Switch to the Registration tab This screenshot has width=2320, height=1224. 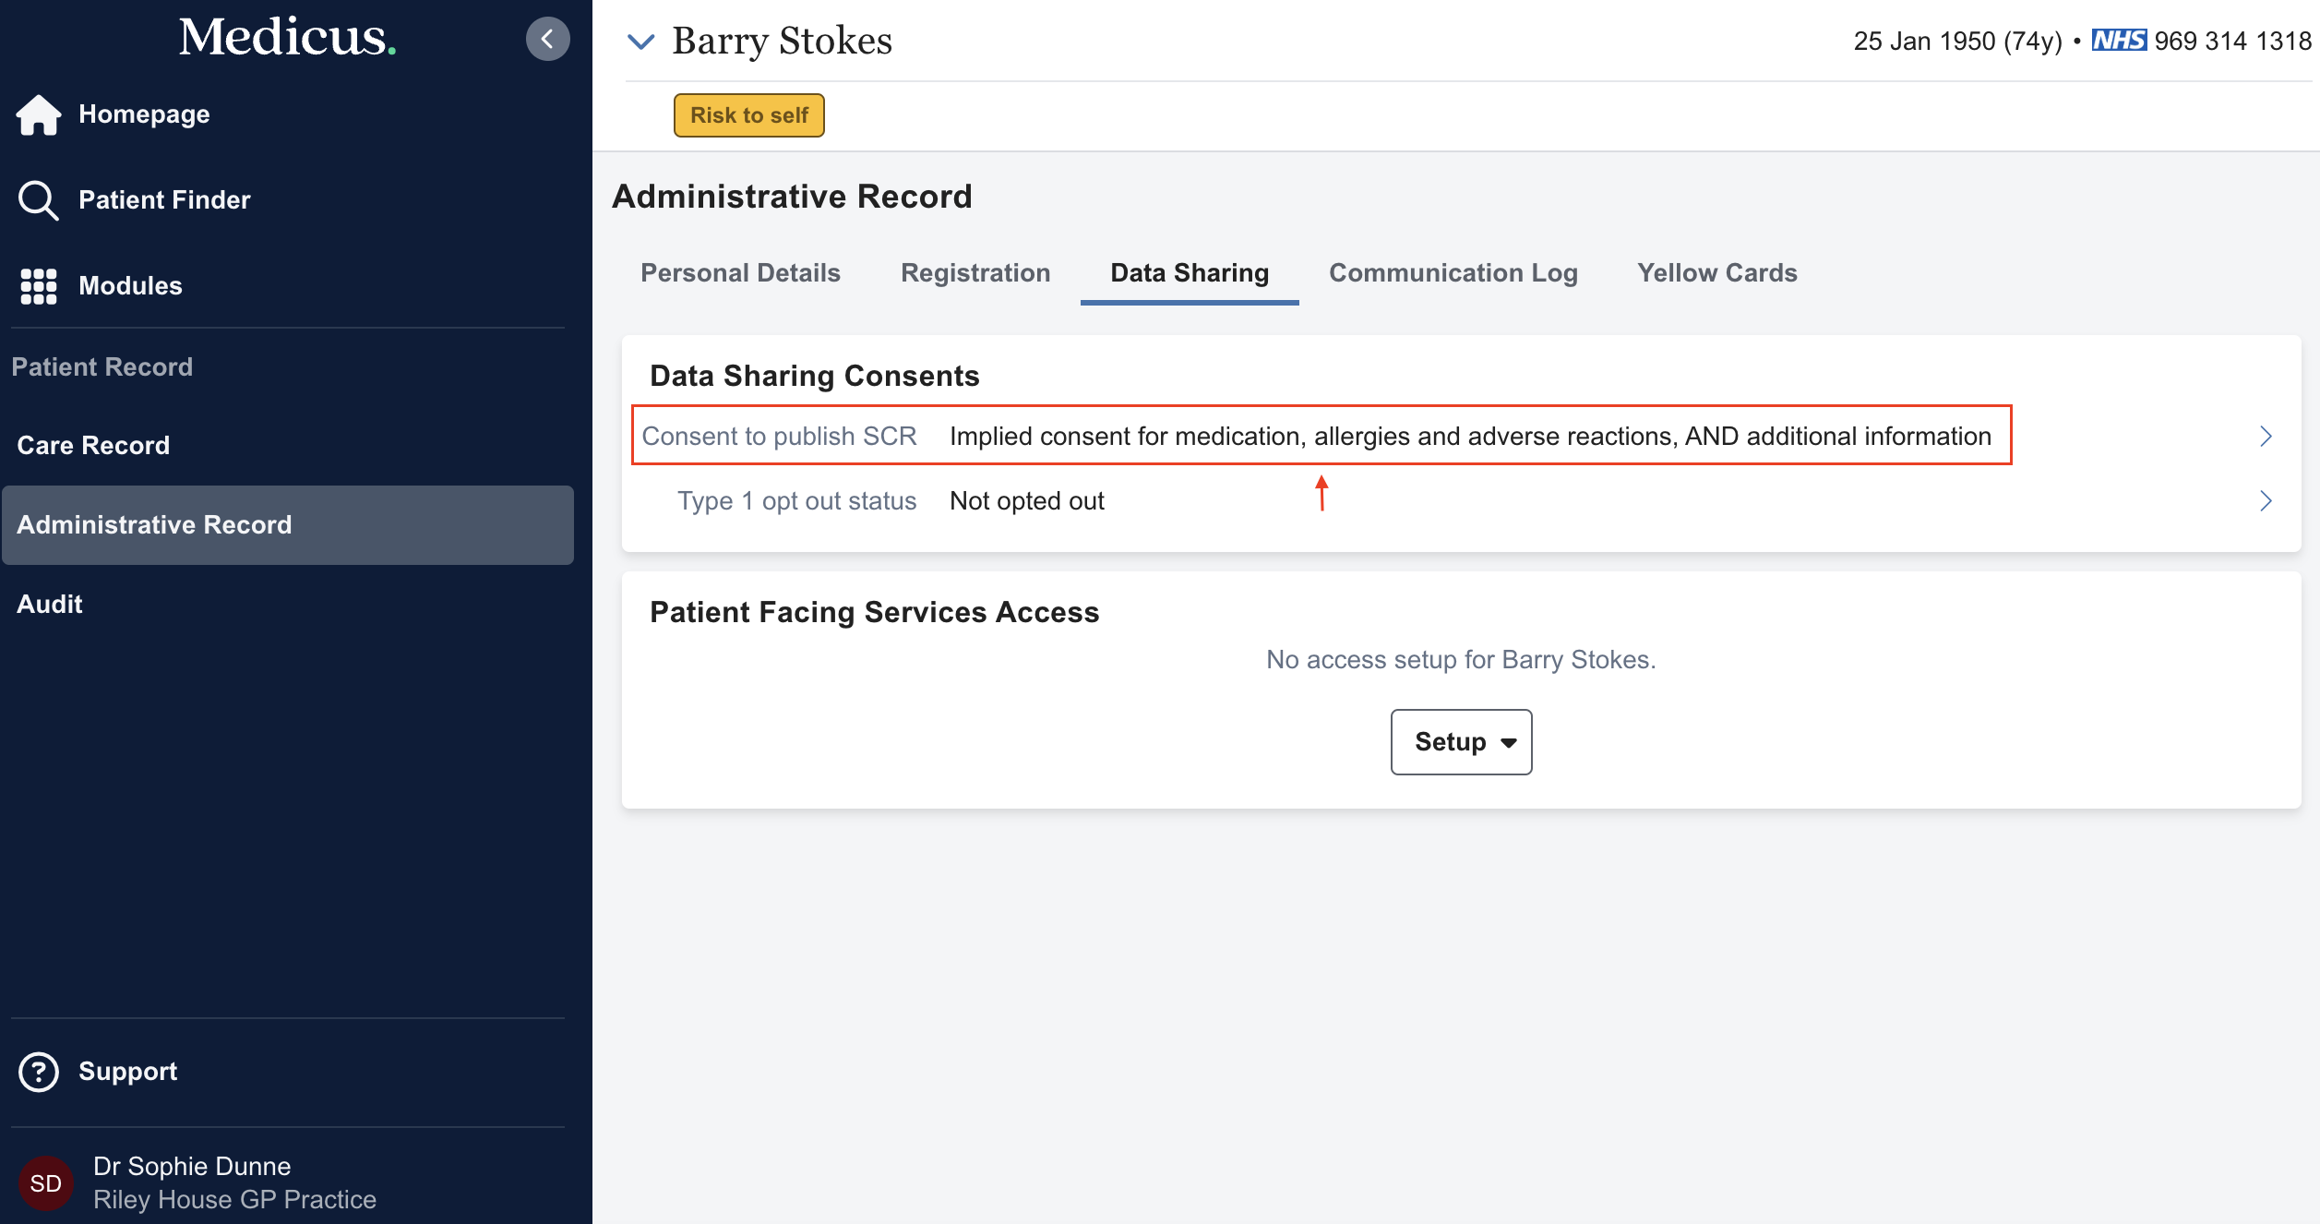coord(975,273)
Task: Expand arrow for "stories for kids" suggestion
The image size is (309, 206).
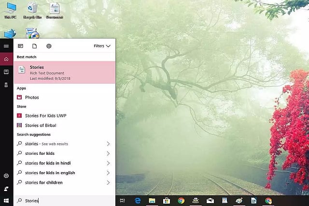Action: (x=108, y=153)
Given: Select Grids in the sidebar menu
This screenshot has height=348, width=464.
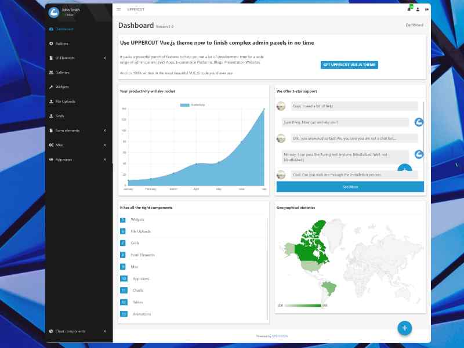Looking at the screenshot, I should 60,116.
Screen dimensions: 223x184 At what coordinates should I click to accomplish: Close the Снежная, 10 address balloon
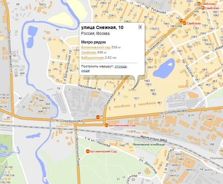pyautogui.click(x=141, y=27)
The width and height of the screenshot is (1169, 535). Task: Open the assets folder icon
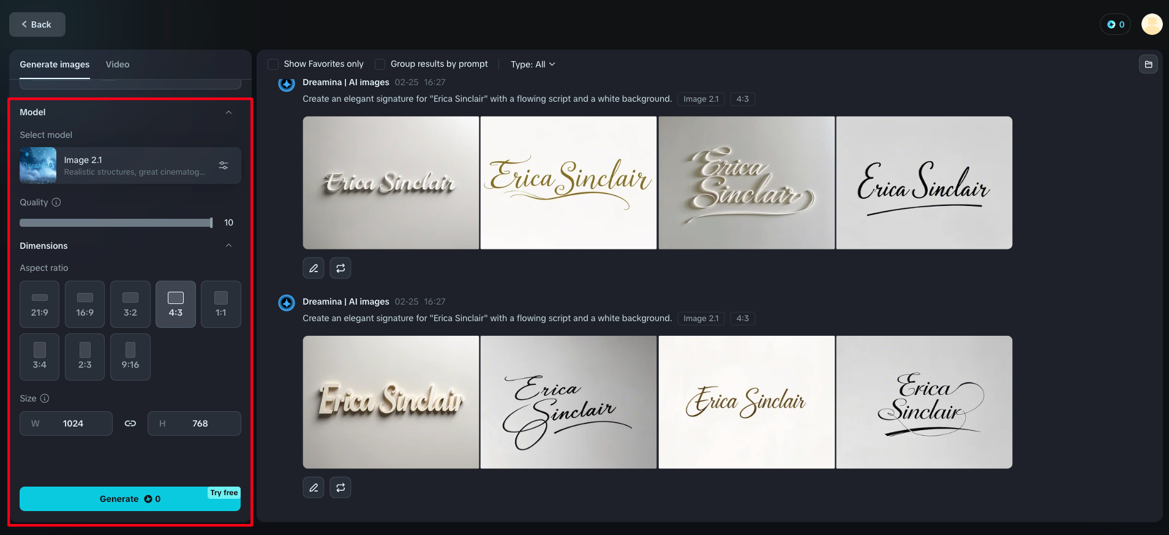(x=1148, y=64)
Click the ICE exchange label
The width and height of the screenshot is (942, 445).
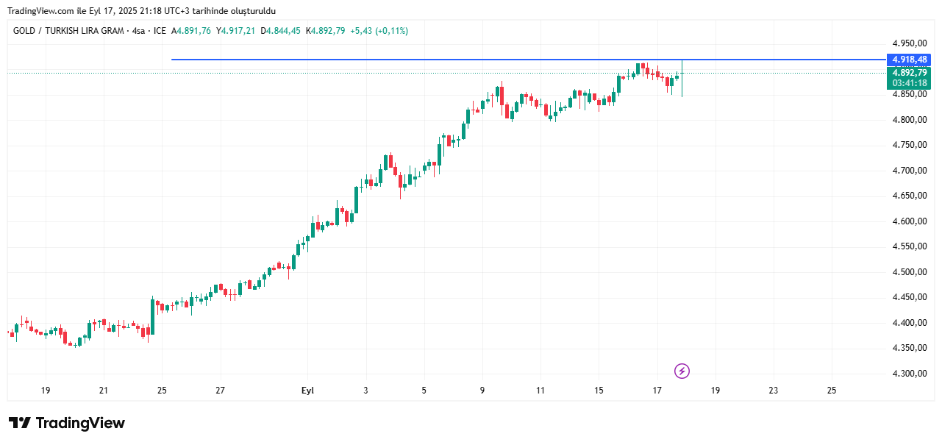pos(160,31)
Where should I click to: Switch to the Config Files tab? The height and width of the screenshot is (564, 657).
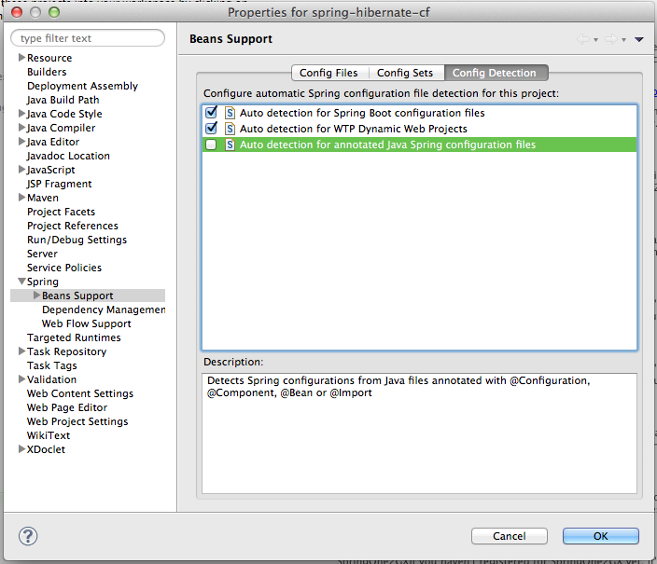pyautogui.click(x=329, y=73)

============================================================

*PROBLEM DETAILS:* Give again, word for word, each line from the one holding "Task: Expand arrow" through the end of the entries, and leave out any picture.

*SOLUTION TO THIS TASK:*
Task: Expand arrow for "stories for kids" suggestion
The image size is (309, 206).
Action: (x=108, y=153)
Given: Select Grids in the sidebar menu
This screenshot has height=348, width=464.
Looking at the screenshot, I should 60,116.
Screen dimensions: 223x184 At what coordinates should I click to accomplish: Close the Снежная, 10 address balloon
pyautogui.click(x=141, y=27)
The width and height of the screenshot is (1169, 535). Task: Open the assets folder icon
(x=1148, y=64)
Click the ICE exchange label
The width and height of the screenshot is (942, 445).
pos(160,31)
Where should I click to: Switch to the Config Files tab? The height and width of the screenshot is (564, 657).
pyautogui.click(x=329, y=73)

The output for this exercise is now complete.